Helen Davidson of the Guardian: "The head of MI6 has accused China';s government and its leader, Xi Jinping, of being 'absolutely complicit' in Russia's invasion of Ukraine, in a rare public address in Prague. Sir Richard Moore, who has been chief of the British Secret Intelligence Service since 2020, also offered comment on the extraordinary mutiny in June by the mercenary Wagner group led by Yevgeny Prigozhin.... 'When Putin invaded Ukraine, the Chinese very clearly supported the Russians,' Moore said at the event hosted by Politico on Wednesday. 'They have completely supported the Russians diplomatically, they've abstained in key votes at the United Nations, they've absolutely cynically repeated all the Russian tropes, particularly in places like Africa and Latin America -- [by] blaming Nato....'"

Mary Ilyushina & Robyn Dixon of the Washington Post: "Russian President Vladimir Putin, facing an arrest warrant from the International Criminal Court over alleged war crimes in Ukraine, will not attend next month's summit of the BRICS group of nations in South Africa 'by mutual agreement,' South Africa's presidential administration said Wednesday. The agreement with the Kremlin puts an end to a diplomatic quandary for South Africa: As a member of the ICC, it would have an obligation to arrest Putin upon his arrival in the country." (Also linked yesterday.)

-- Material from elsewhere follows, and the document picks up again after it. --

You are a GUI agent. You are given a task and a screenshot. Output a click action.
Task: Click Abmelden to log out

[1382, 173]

Mary Ilyushina of the Washington Post: "Wagner boss Yevgeniy Prigozhin, in what appeared to be the first video of him since he led a short-lived rebellion in late June, said the Russian mercenary group will for now not fight in Ukraine and repeated his criticism that Russia's Ukraine invasion has been botched. The blurry clip, apparently filmed at dusk, showed a man resembling Prigozhin addressing a crowd of at least several hundred men in military fatigues. He vowed to continue operating the Wagner Group in Africa and turn the military of Belarus, his new host country, into 'the second army in the world.'" (Also linked yesterday.)